Pernafasan tersebut merupakan kebalikan dari bernapas secara dangkal, yang terjadi saat meregangkan tulang rusuk seseorang. Perluasan perut daripada dada terjadi saat pernafasan ini. Pernafasan diafragma atau pernafasan perut inilah yang disebut sebagai cara sehat untuk menghirup oksigen.


Terdapat fungsi lain selain membantu ketika terjadi pernafasan. Di bawah ini adalah macam -macam  fungsi dari diafragma:

Fungsi non-pernapasan diafragma juga membantu ketika seseorang muntah, pengeluaran feses serta urine dari tubuh, dll. Seluruh tindakan ini dikarenakan meningkatkan tekanan pada perut bagian perut bawah

Baca Juga: Pembahasan Fungsi Bronkus dan Strukturnya

Mencegah mengalirnya cairan asam dengan tenaga tekanan pada kerongkongan ketika melewati esofagus yang kosong, yakni pembukaan pada diafragma dari bagian esofagus.

Kontraksi tanpa sadar dan secara tiba-tiba diafragma menyebabkan cegukan. Fenomena tersebut merupakan kejadian yang berasal dari pita suara semakin menutup karena serbuan udara dari paru-paru. Walaupun cegukan sangat mengganggu dan sedikit merepotkan, namun cegukan tidaklah memiliki bahaya. Setelah diafragma kembali bekerja normal, cegukan akan menghilang dengan sendirinya.

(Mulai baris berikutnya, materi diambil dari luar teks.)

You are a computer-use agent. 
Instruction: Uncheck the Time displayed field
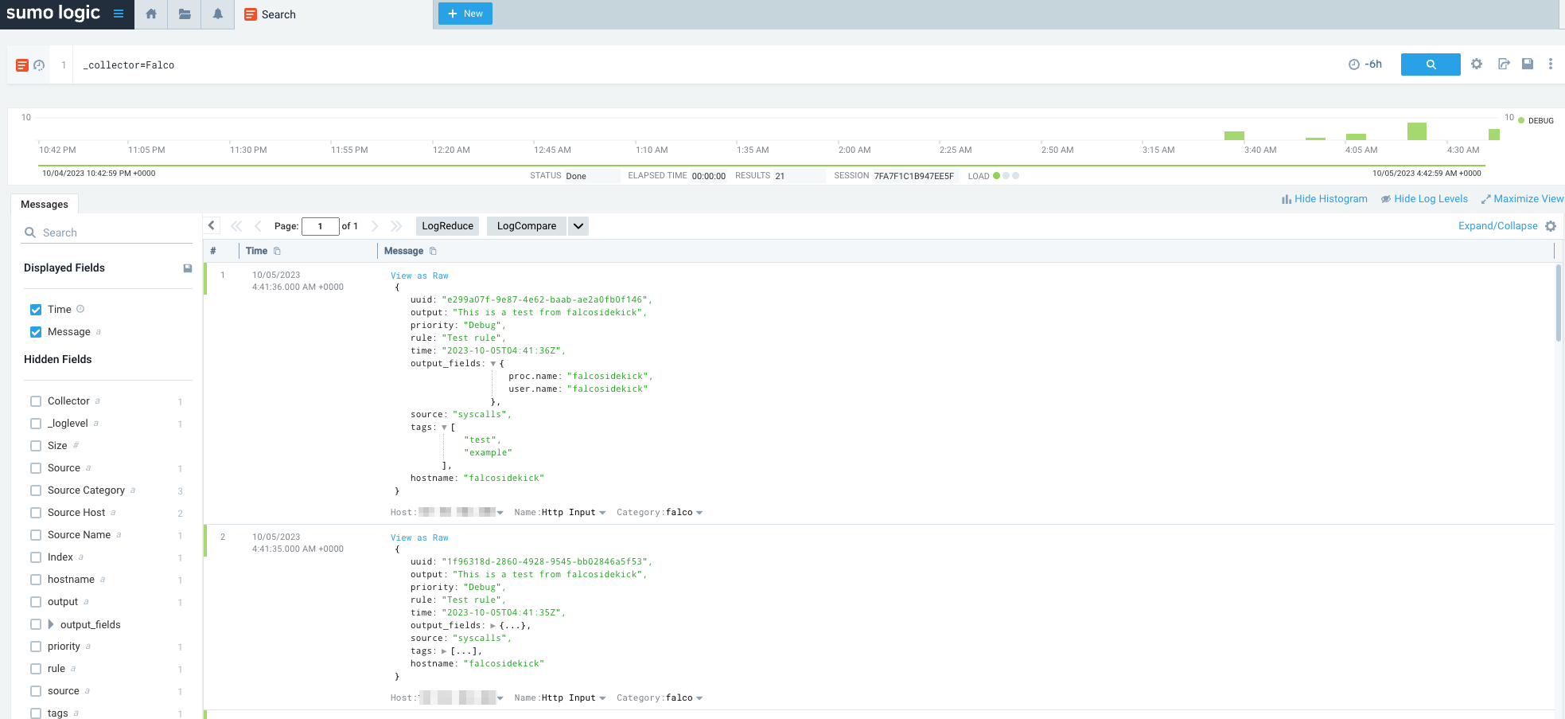tap(36, 310)
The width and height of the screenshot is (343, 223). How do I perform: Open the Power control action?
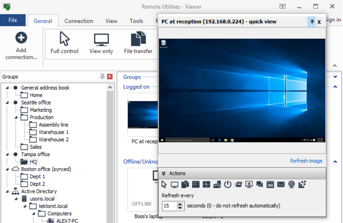[x=228, y=184]
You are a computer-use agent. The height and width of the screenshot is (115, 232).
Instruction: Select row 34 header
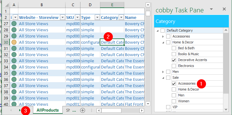[x=6, y=67]
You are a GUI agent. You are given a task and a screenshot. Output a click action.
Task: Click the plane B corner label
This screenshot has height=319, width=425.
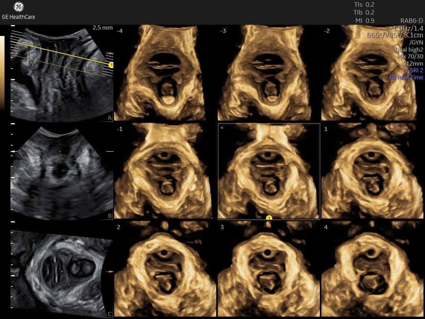[110, 216]
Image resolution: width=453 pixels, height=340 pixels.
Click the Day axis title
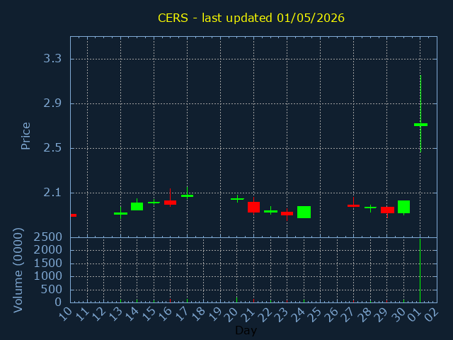[246, 330]
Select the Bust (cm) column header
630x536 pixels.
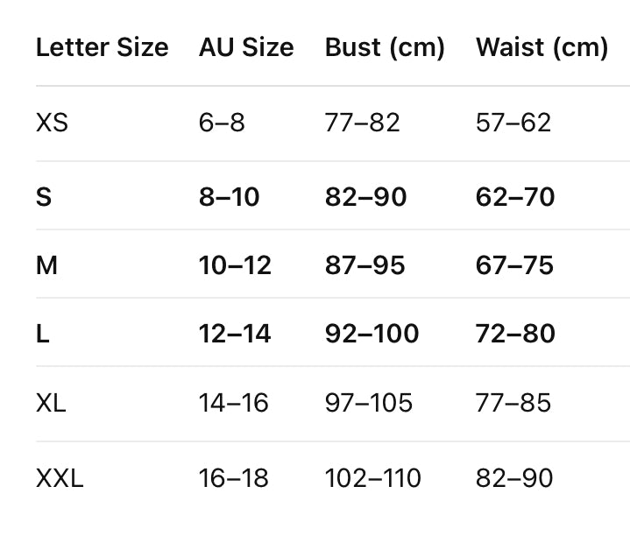pyautogui.click(x=385, y=47)
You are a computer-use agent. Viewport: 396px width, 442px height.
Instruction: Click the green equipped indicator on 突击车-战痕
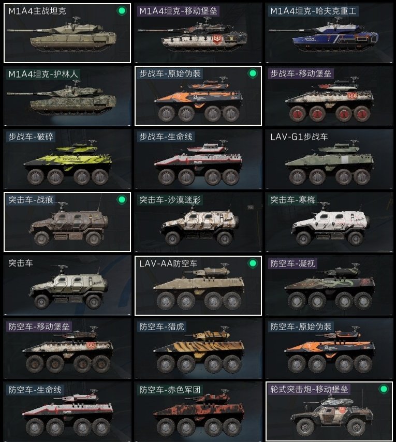tap(122, 200)
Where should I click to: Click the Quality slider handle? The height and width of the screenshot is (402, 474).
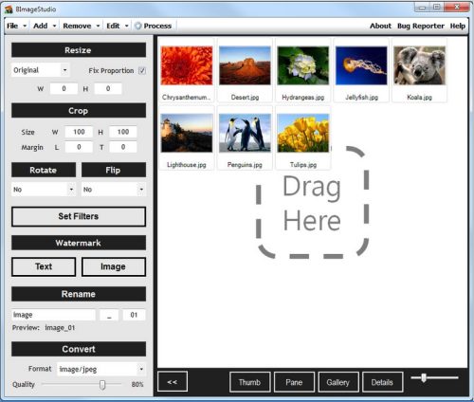point(102,385)
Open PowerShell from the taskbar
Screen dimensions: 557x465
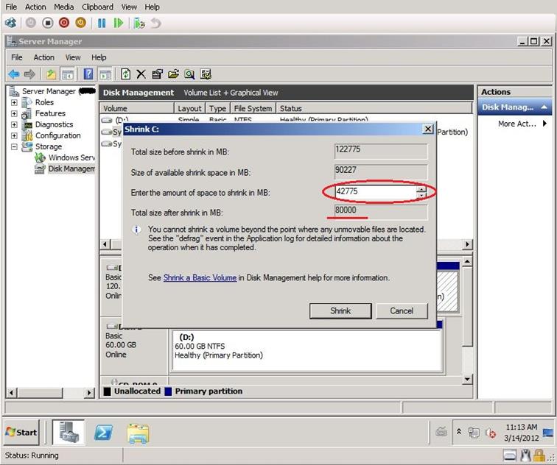[x=103, y=432]
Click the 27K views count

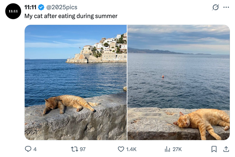[x=177, y=149]
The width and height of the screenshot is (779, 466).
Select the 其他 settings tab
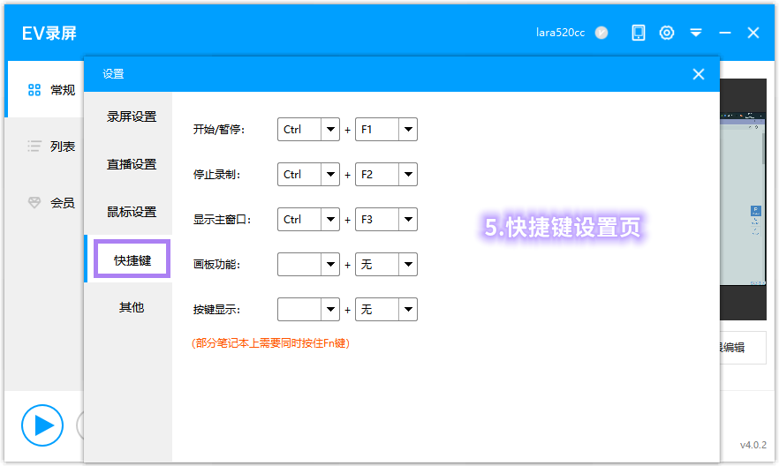click(132, 307)
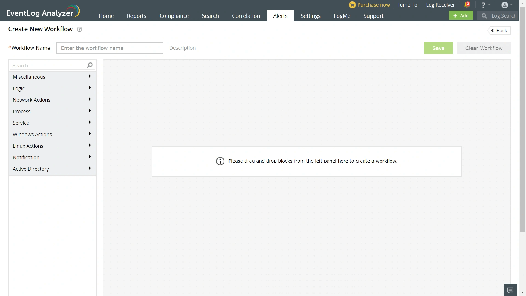The image size is (526, 296).
Task: Click the Workflow Name input field
Action: click(x=110, y=48)

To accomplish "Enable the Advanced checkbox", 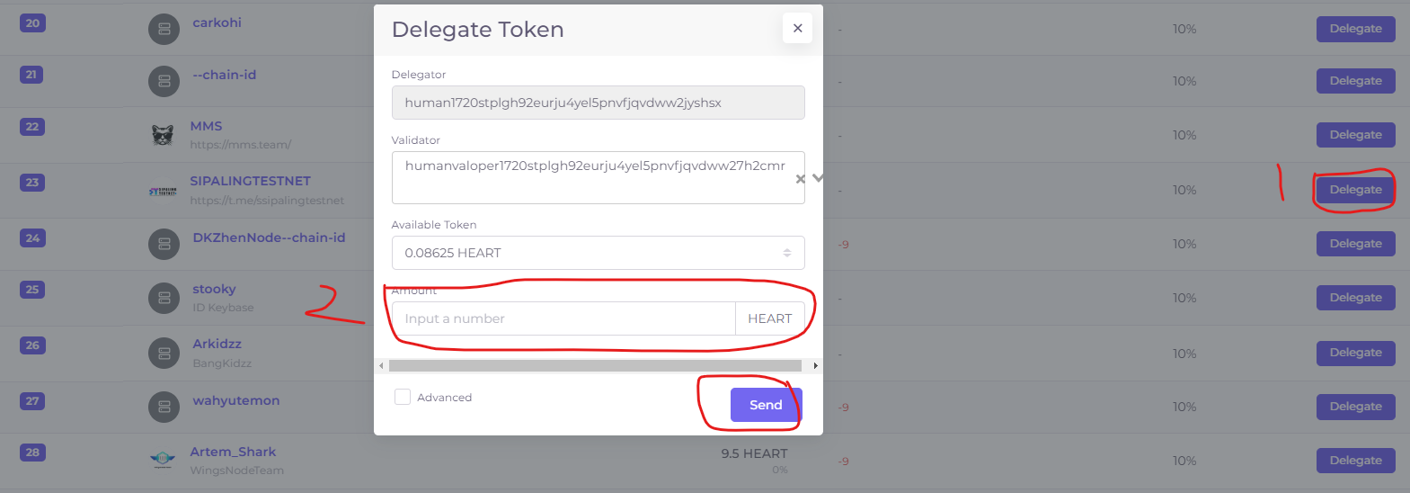I will coord(403,397).
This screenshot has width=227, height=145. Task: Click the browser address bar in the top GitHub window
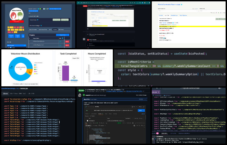(x=103, y=3)

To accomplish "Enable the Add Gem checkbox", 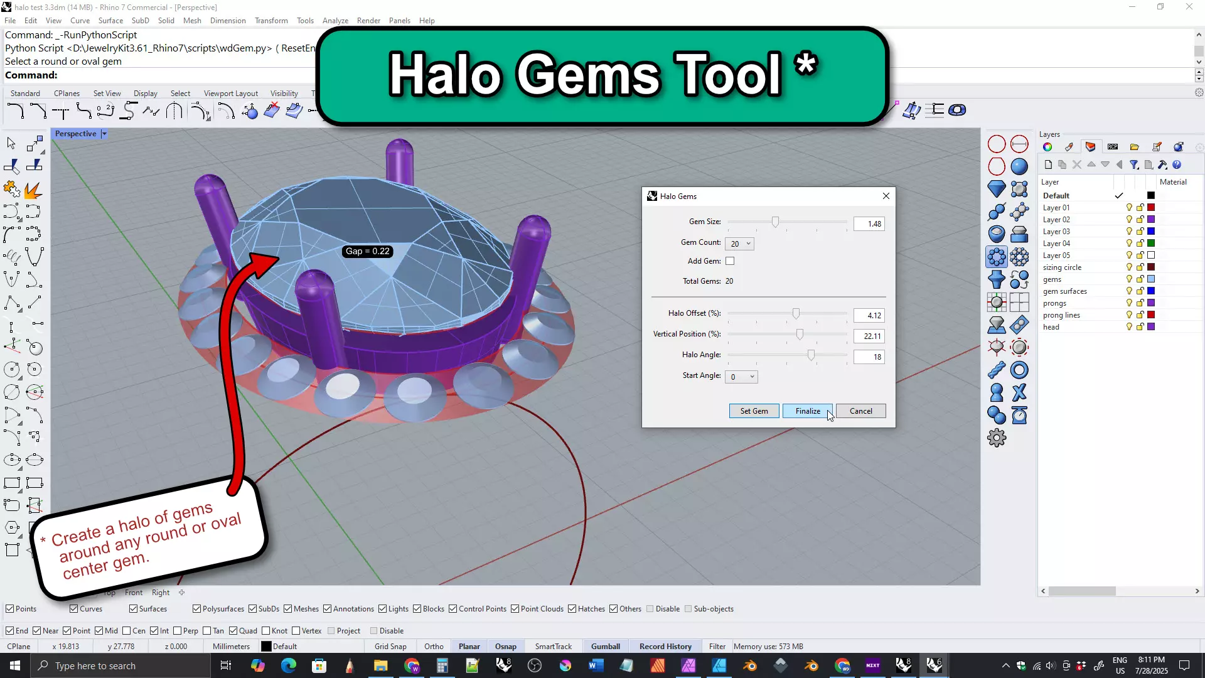I will [x=730, y=261].
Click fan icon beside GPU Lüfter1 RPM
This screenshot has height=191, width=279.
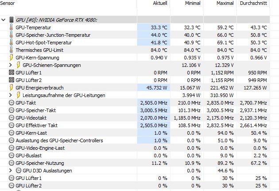coord(12,72)
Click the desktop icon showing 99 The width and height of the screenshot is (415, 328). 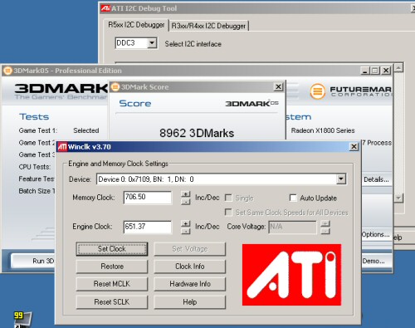click(22, 319)
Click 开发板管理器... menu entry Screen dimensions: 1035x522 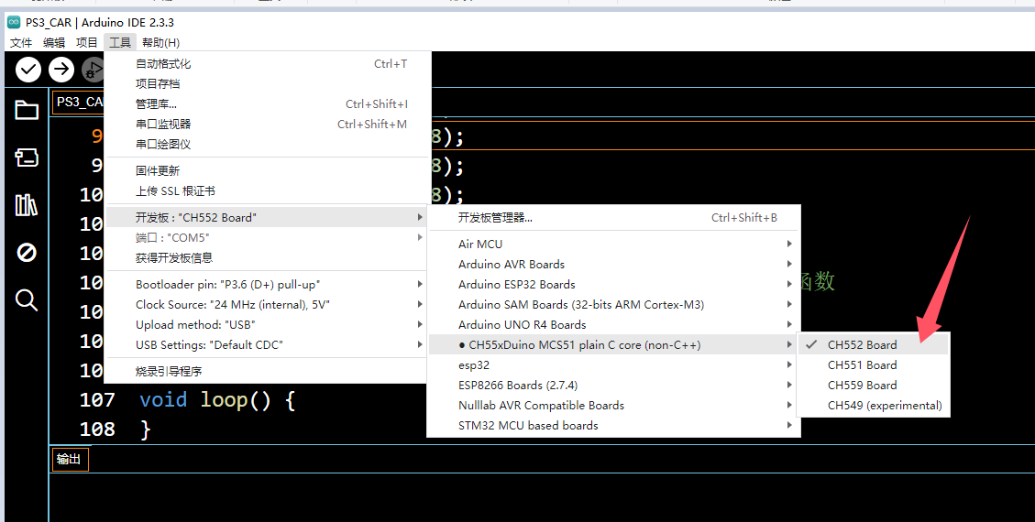[495, 218]
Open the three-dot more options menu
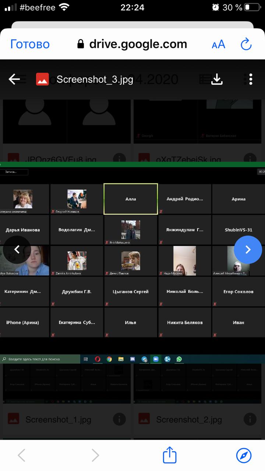Image resolution: width=265 pixels, height=471 pixels. click(250, 79)
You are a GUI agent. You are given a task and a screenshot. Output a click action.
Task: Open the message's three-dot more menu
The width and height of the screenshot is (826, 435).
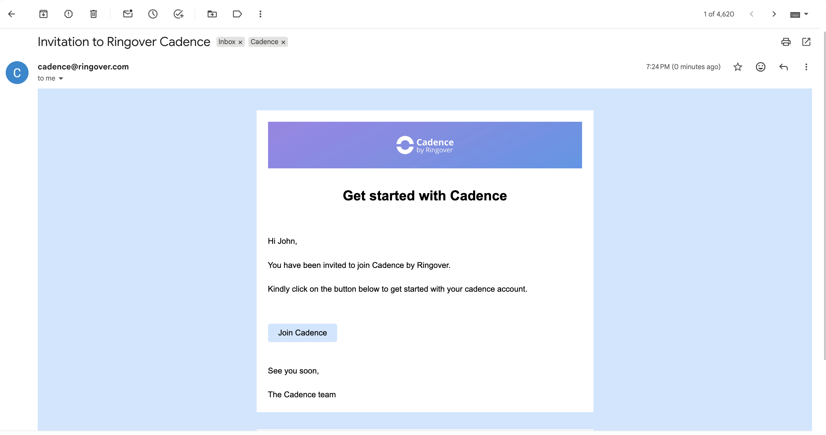click(806, 67)
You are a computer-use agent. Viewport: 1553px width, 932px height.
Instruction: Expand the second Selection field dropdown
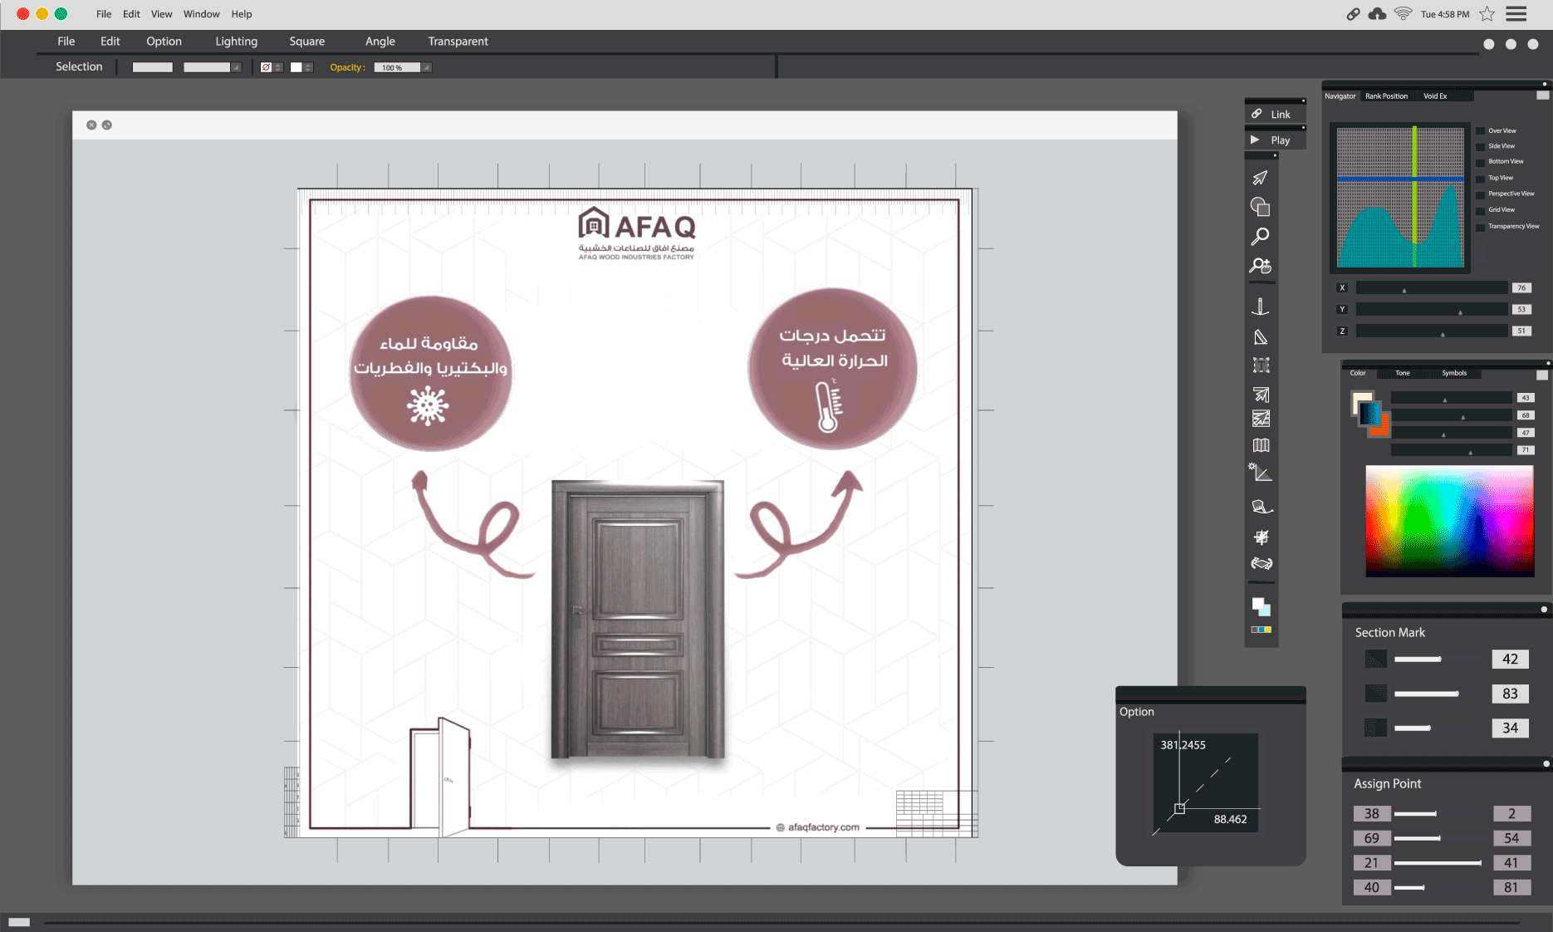coord(236,68)
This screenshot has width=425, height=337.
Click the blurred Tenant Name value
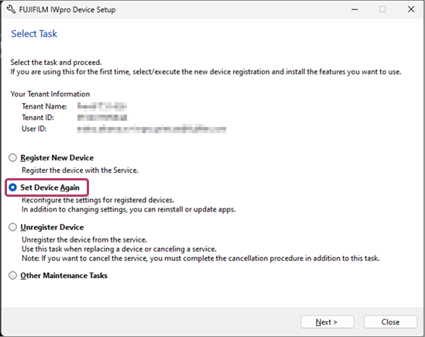click(x=102, y=106)
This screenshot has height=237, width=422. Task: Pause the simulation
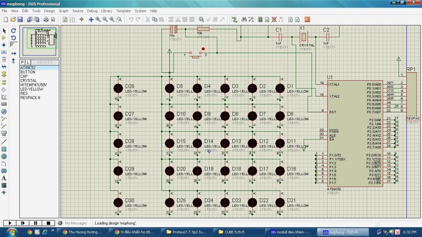pyautogui.click(x=35, y=223)
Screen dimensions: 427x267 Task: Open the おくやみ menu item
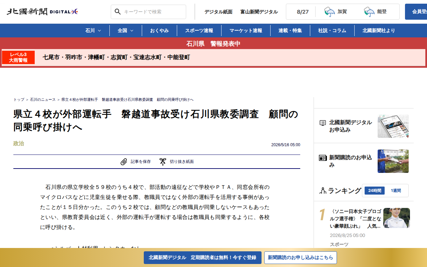coord(159,30)
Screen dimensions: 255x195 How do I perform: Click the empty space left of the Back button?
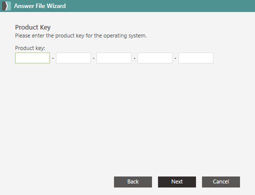pyautogui.click(x=57, y=182)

Kondisi Yang Dapat Mempengaruhi Fungsi Diafragma

Terdapat beberapa kondisi yang dapat menyebabkan gangguan fungsi pada diafragma. Diantaranya adalah Hernia hiatus. Hernia hiatus adalah suatu kondisi dimana esofagus perut / fundus lambung naik melewati hiatus esofagus ke dalam rongga dada. Kejiadian ini sebagai akibat dari air mata atau semacam lemahnya  pada otot diafragma. 

Bila ada akumulasi gas kalah terhadap diafragma, hal ini dapat menjadi tanda pneumoperitoneum, yang merupakan kondisi serius serta harus ada penanganan secepatnya.


Semoga pembahasan ini dapat membuat kita memahami betapa pentingnya peran diafragma ketika terjadi proses pernapasan. Untuk selalu  sehat serta meningkatkan fungsi diafragma, Melakukan pelatihan pernafasan juga sangat penting untuk kita lakukan.